Bürgergenossenschaft
Ein zentrales Thema ist die Finanzierung von Projekten. »Was bei Leuchtturmprojekten funktioniert, ist das Modell der Bürgergenossenschaft, über die man die Finanzierung aufzieht und damit auch die Bürger mit einbindet. Ein Satz der in diesem Zusammenhang immer wieder gefallen ist, war: Beteiligung schafft Verantwortung«, so Schmolmüller.
Beratung verbessern
Wer sich rund um den Pensionsantritt Gedanken um das Wohnen im Alter mache, brauche eine Beratungsstelle, die über Projekte und die Möglichkeiten gemeinschaftlichen Wohnens informiere, schlägt die Kuratorin vor: »Derzeit ist es ein mühsamer Weg, allein alle Informationen zusammenzutragen: welche Förderungen gibt es, welche Wohnmodelle gibt es?

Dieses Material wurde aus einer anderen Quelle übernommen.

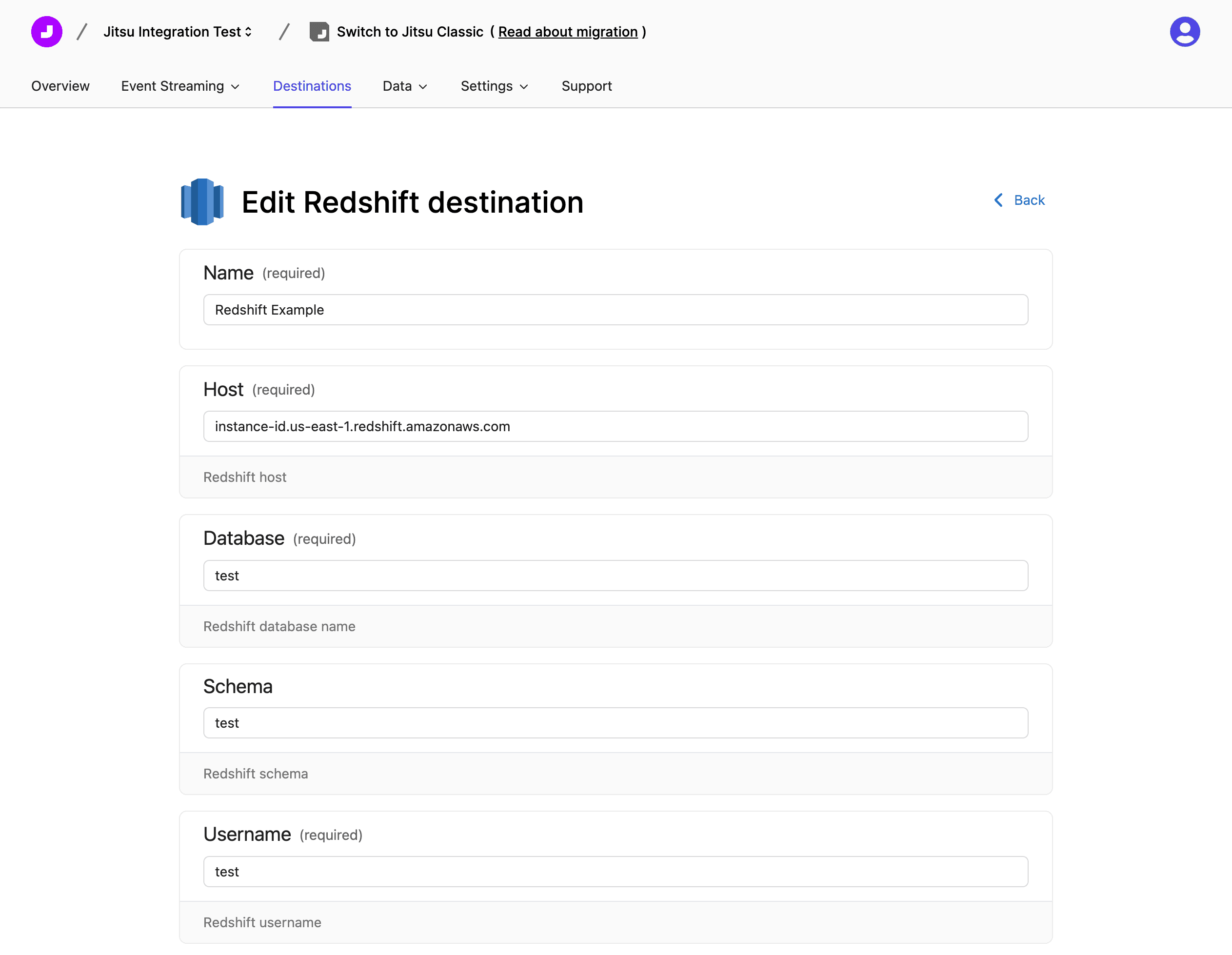1232x955 pixels.
Task: Click the Username input field
Action: pyautogui.click(x=615, y=872)
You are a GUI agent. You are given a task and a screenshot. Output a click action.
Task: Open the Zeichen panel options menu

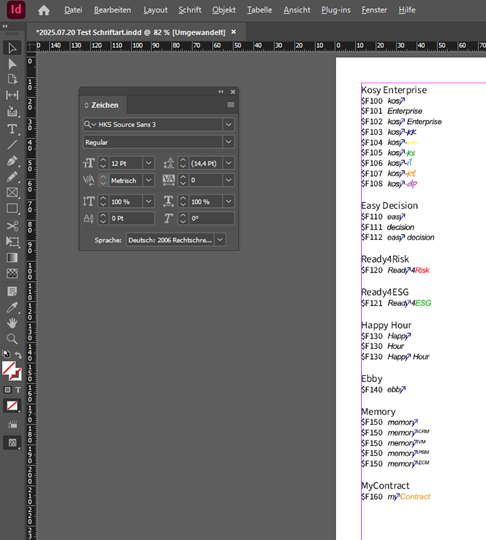coord(231,105)
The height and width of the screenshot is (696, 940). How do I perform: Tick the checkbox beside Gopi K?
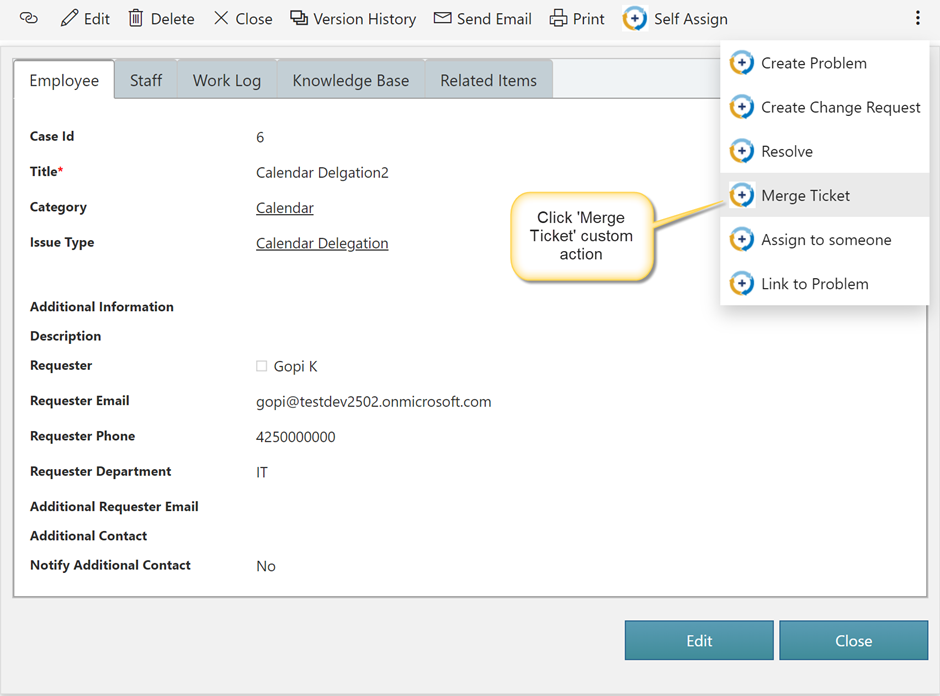tap(262, 367)
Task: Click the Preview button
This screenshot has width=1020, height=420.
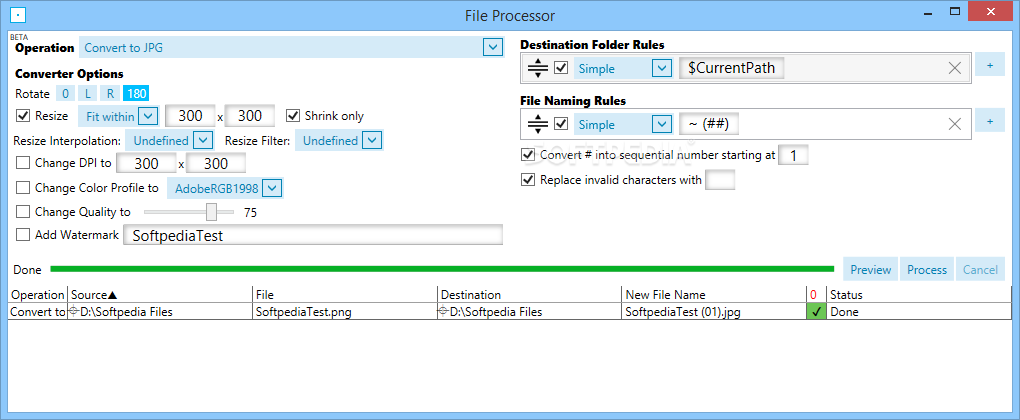Action: pos(870,269)
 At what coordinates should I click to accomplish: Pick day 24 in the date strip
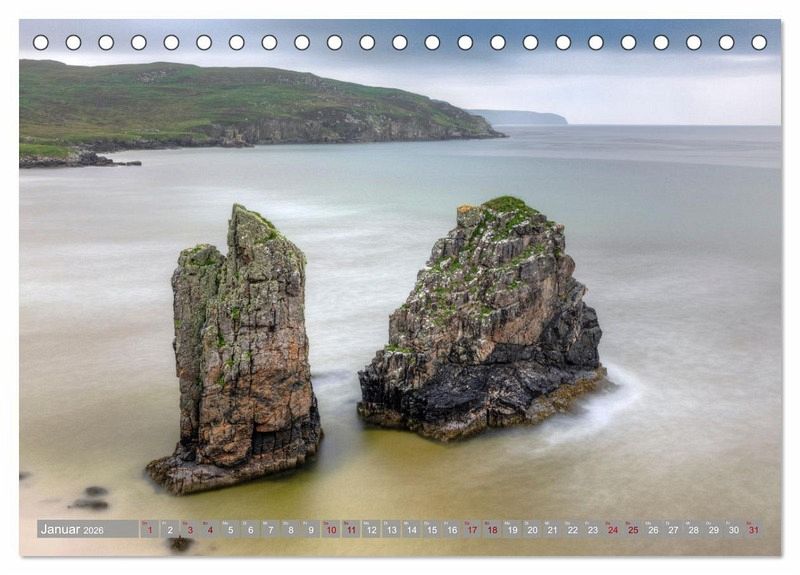pyautogui.click(x=613, y=529)
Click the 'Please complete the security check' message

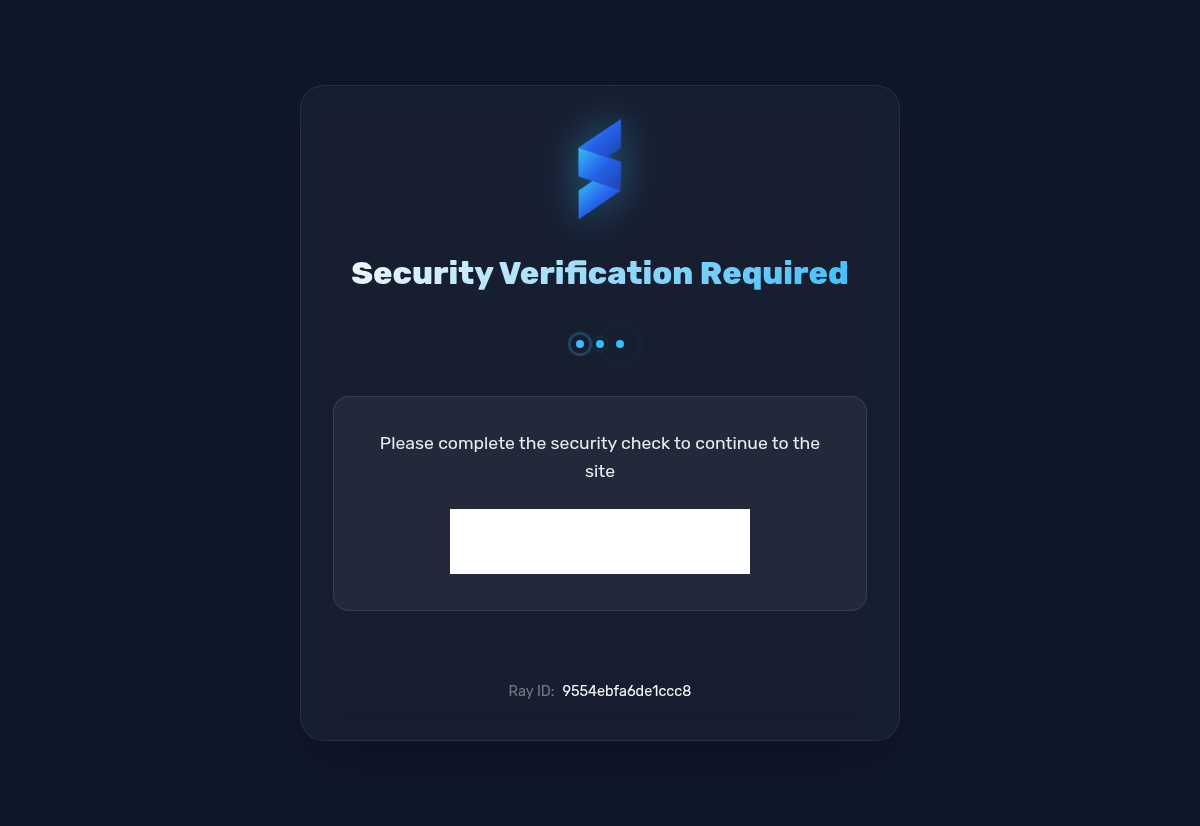click(x=600, y=457)
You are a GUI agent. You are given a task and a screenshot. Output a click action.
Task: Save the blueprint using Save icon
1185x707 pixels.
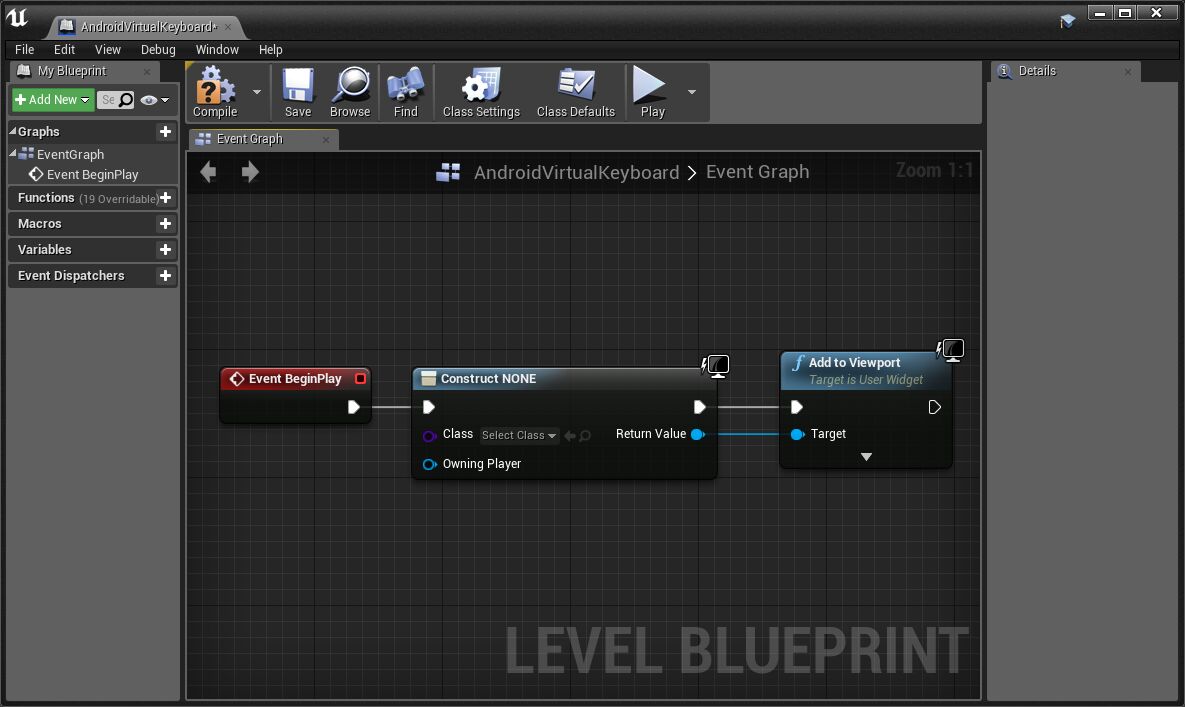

Dann kommen die praktischen Schritte: gibt es überhaupt ein Grundstück, gibt es eine Immobilie? Wie macht man die Finanzierung? Es braucht eine Beratungsstelle und es braucht diversere Angebote.«
Wer ist am Zug?
Eine solche Beratungsstelle wäre »Ländersache, der Bund hat da relativ wenig Spielraum. Gefragt sind die Länder und auch die Gemeinden. Die Verteilung der Gelder in diesem Bereich ist ein sehr komplexes System. Der erste Schritt wäre: die Landesgesetzgebungen zu überarbeiten«, sagt Koppelstätter. »Derzeit gibt es viele Beratungsstellen, die zu 24-Stunden-Pflege, zu mobilen Diensten usw. beraten können. Eine andere Stelle wiederum berät nur zur Wohnbauförderung. Diese Beratungsleistungen in einer Stelle zu verbinden, wäre wichtig«, ergänzt Schmolmüller. Es gibt funktionierende Beispiele und es ist höchste Zeit zu handeln, damit wir alle im Alter bestmöglich wohnen können.